A New York Times story about the book being suppressed by the publisher spurred the interest of a publisher in New Jersey who agreed to publish 5,000 copies of a 100-page book. The warehouse fire in Dallas followed, turning 2,000 of them into ash.

“I think my mother was the only white person who read it,” Schutze says. “It was read by a lot of Black people in southern Dallas and handed around. It took a long time to get to the library ... and [they] deliberately miscataloged it. If you look under Black history, it wouldn't be there.”

Thirty-five years later, Deep Vellum publishing in Deep Ellum wants to make sure The Accommodation is remembered under Black history. Schutze called it a “nonprofit venture. Will Evans, the founder of Deep Vellum, told Spectrum News on Thursday, “It's a vital work of Dallas history that opens the door to larger conversations about the stories we need to tell about the city we call home.”

But Schutze didn't express interest in participating in the new edition of the book.

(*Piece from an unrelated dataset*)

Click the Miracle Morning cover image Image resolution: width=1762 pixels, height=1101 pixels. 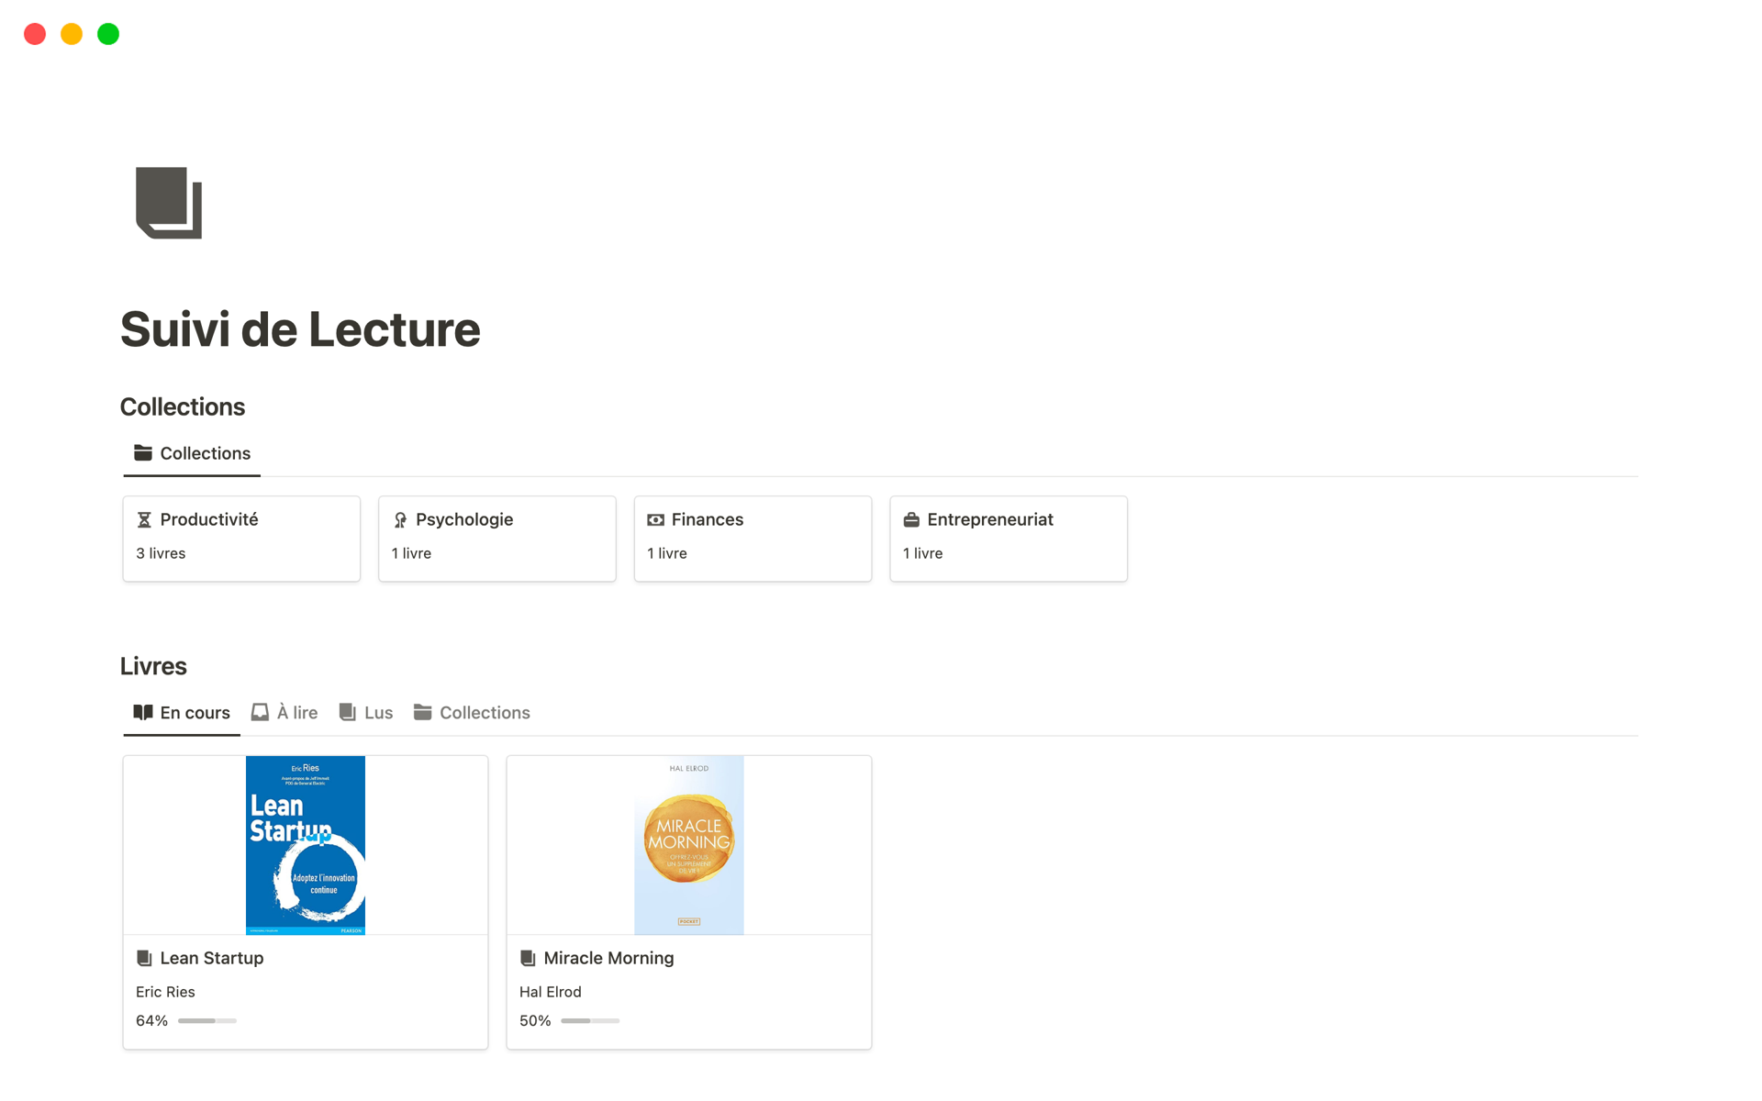coord(688,845)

He had sold the rights in the '90s to Commissioner Price, who gave Evans his blessings to republish the book and wrote an updated prologue.

“I just said, 'Cool. Great. Do it. Don't have an objection to it,'” Schutze says. “... He said it would serve the public good to republish. I said it was great. It was my same feeling with the PDF. The book had a chance to make some money. Anybody still interested should be able to read it for free.”